··· Excerpted data

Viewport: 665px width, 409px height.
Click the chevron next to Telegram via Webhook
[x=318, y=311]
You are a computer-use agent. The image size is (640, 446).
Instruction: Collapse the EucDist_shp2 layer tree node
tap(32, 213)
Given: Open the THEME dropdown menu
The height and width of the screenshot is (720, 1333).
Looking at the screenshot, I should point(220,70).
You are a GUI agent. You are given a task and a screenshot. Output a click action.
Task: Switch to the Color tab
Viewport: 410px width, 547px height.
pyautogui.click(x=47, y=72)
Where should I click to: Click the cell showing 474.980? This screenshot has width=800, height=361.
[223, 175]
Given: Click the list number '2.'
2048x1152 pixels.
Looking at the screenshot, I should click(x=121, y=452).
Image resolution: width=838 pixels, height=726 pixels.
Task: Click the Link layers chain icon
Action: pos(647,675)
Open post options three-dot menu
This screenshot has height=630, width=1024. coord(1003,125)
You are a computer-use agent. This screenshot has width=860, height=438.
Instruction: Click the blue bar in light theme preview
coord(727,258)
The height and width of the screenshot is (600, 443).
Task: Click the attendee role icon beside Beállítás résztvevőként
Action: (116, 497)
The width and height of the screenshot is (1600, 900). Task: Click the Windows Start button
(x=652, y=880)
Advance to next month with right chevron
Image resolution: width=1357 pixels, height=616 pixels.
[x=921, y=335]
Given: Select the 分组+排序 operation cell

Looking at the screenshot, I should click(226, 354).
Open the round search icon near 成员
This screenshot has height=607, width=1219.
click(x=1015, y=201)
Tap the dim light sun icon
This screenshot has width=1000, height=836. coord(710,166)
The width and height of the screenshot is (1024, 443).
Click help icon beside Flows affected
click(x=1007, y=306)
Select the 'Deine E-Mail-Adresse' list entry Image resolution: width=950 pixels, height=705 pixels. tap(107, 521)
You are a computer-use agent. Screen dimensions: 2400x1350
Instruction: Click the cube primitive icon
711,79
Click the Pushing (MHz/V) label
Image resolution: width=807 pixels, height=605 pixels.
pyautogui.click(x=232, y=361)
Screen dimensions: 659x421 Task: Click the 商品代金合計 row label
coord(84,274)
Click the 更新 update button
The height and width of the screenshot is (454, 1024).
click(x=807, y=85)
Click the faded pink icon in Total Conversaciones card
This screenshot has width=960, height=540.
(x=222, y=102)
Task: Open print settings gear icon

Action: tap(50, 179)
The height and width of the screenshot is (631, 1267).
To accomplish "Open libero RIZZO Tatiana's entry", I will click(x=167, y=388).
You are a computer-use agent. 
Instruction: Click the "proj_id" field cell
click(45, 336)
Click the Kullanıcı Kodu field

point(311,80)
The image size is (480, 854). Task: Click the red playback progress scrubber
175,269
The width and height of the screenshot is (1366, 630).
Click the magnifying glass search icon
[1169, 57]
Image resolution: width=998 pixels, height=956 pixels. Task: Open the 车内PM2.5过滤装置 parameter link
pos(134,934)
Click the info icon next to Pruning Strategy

······

» Exercise instructions
The reply should contain all of the entries exactly as shown above.

» Written solution
Viewport: 665px width, 409px height.
Click the chevron next to Telegram via Webhook
[x=318, y=311]
You are a computer-use agent. The image size is (640, 446).
Instruction: Collapse the EucDist_shp2 layer tree node
tap(32, 213)
Given: Open the THEME dropdown menu
The height and width of the screenshot is (720, 1333).
Looking at the screenshot, I should point(220,70).
You are a GUI agent. You are given a task and a screenshot. Output a click action.
Task: Switch to the Color tab
Viewport: 410px width, 547px height.
pyautogui.click(x=47, y=72)
Where should I click to: Click the cell showing 474.980? This screenshot has width=800, height=361.
[223, 175]
Given: Click the list number '2.'
2048x1152 pixels.
Looking at the screenshot, I should click(x=121, y=452).
Image resolution: width=838 pixels, height=726 pixels.
Task: Click the Link layers chain icon
Action: pos(647,675)
Open post options three-dot menu
This screenshot has height=630, width=1024. coord(1003,125)
You are a computer-use agent. This screenshot has width=860, height=438.
Instruction: Click the blue bar in light theme preview
coord(727,258)
The height and width of the screenshot is (600, 443).
Task: Click the attendee role icon beside Beállítás résztvevőként
Action: (116, 497)
The width and height of the screenshot is (1600, 900). Task: Click the Windows Start button
(x=652, y=880)
Advance to next month with right chevron
Image resolution: width=1357 pixels, height=616 pixels.
[x=921, y=335]
Given: Select the 分组+排序 operation cell

Looking at the screenshot, I should click(226, 354).
Open the round search icon near 成员
This screenshot has height=607, width=1219.
click(x=1015, y=201)
Tap the dim light sun icon
This screenshot has width=1000, height=836. coord(710,166)
The width and height of the screenshot is (1024, 443).
Click help icon beside Flows affected
click(x=1007, y=306)
Select the 'Deine E-Mail-Adresse' list entry Image resolution: width=950 pixels, height=705 pixels. tap(107, 521)
You are a computer-use agent. Screen dimensions: 2400x1350
Instruction: Click the cube primitive icon
711,79
Click the Pushing (MHz/V) label
Image resolution: width=807 pixels, height=605 pixels.
pyautogui.click(x=232, y=361)
Screen dimensions: 659x421 Task: Click the 商品代金合計 row label
coord(84,274)
Click the 更新 update button
The height and width of the screenshot is (454, 1024).
click(x=807, y=85)
Click the faded pink icon in Total Conversaciones card
This screenshot has width=960, height=540.
(x=222, y=102)
Task: Open print settings gear icon

Action: tap(50, 179)
The height and width of the screenshot is (631, 1267).
To accomplish "Open libero RIZZO Tatiana's entry", I will click(x=167, y=388).
You are a computer-use agent. 
Instruction: Click the "proj_id" field cell
click(45, 336)
Click the Kullanıcı Kodu field

point(311,80)
The image size is (480, 854). Task: Click the red playback progress scrubber
175,269
The width and height of the screenshot is (1366, 630).
Click the magnifying glass search icon
[1169, 57]
Image resolution: width=998 pixels, height=956 pixels. Task: Open the 车内PM2.5过滤装置 parameter link
pos(134,934)
Click the info icon next to Pruning Strategy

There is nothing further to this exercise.